:: INSTRUCTION ::
Quote every passage enclosed in quotation marks in the text below about Google's Privacy Sandbox, in the order they appear.

[begin GIVEN PASSAGE]

Also of note is the scope and potential implications of Privacy Sandbox.

With Chrome’s widespread market share of over 60% across desktop and mobile devices, Google’s attempts to replace the cookie have been met with skepticism and pushbacks, not to mention attracting regulatory scrutiny earlier this year over worries that “the proposals could cause advertising spend to become even more concentrated on Google’s ecosystem at the expense of its competitors.”

The initiative has also been called out for being under Google’s control and fears that it may only serve to tighten the company’s grip on the advertising industry and the web as a whole, which critics say will “force more marketers into their walled garden and will spell the end of the independent and Open Web.”

In response, Google noted it has taken into account the feedback about browser-centric control by incorporating what it calls a “trusted server” in FLEDGE to store information about an ad campaign’s bids and budgets.

All said and done, third-party cookies aren’t the only means to deliver ads on the web. Companies that collect first-party data, counting Facebook and Google, can still be able to serve personalized ads, as ad tech firms that are embracing a DNS technique called CNAME cloaking to pass off third-party tracking code as coming from a first-party.

“Keeping the internet open and accessible for everyone requires all of us to do more to protect privacy — and that means an end to not only third-party cookies, but also any technology used for tracking individual people as they browse the web,” Google said, adding it remains “committed to preserving a vibrant and open ecosystem where people can access a broad range of ad-supported content with confidence that their privacy and choices are respected.”

[end GIVEN PASSAGE]
[begin DATA SHOWN]

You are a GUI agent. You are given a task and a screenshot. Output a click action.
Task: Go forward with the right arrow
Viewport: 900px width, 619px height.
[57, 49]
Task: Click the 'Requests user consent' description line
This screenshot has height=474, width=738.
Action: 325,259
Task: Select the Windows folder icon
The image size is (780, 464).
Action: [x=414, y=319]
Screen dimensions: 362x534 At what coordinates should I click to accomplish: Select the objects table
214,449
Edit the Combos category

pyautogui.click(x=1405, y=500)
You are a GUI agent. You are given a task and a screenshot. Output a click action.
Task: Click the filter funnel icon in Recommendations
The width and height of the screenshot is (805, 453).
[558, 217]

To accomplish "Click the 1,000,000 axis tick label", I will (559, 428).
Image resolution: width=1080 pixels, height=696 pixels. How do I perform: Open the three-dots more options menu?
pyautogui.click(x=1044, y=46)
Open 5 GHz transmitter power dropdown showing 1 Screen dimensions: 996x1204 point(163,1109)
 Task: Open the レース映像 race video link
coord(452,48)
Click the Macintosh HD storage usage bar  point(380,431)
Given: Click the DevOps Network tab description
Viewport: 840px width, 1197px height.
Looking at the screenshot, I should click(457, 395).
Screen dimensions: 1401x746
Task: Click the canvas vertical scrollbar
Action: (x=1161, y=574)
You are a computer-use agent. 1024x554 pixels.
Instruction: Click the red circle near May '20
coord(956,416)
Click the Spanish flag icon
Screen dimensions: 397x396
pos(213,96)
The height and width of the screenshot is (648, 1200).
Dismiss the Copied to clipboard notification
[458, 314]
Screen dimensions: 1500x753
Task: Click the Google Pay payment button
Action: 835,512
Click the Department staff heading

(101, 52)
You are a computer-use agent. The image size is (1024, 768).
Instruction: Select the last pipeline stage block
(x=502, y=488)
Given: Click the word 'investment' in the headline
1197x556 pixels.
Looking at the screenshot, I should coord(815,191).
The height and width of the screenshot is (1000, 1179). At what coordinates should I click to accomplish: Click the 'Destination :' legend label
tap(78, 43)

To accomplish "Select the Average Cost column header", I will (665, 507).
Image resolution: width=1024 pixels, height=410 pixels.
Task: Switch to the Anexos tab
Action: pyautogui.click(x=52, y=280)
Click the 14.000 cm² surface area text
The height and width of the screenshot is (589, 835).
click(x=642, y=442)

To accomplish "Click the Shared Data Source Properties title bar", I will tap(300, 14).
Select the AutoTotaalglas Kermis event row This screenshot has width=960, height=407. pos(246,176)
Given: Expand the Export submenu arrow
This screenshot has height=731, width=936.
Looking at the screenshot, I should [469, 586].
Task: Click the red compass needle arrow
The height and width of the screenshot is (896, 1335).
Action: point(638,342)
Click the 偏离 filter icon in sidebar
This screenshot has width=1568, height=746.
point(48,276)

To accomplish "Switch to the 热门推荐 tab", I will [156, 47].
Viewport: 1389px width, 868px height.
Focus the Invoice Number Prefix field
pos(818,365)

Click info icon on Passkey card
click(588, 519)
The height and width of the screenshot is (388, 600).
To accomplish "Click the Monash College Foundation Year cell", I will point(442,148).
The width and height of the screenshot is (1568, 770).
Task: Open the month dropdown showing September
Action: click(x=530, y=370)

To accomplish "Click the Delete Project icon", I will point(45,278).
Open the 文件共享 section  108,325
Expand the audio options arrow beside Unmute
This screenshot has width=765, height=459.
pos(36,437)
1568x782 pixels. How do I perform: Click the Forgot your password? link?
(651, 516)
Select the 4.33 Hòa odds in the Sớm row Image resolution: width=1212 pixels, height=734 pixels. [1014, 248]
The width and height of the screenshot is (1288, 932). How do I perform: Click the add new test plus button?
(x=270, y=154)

[end DATA SHOWN]

:: TASK RESPONSE ::
1. "the proposals could cause advertising spend to become even more concentrated on Google's ecosystem at the expense of its competitors."
2. "force more marketers into their walled garden and will spell the end of the independent and Open Web."
3. "trusted server"
4. "Keeping the internet open and accessible for everyone requires all of us to do more to protect privacy — and that means an end to not only third-party cookies, but also any technology used for tracking individual people as they browse the web,"
5. "committed to preserving a vibrant and open ecosystem where people can access a broad range of ad-supported content with confidence that their privacy and choices are respected."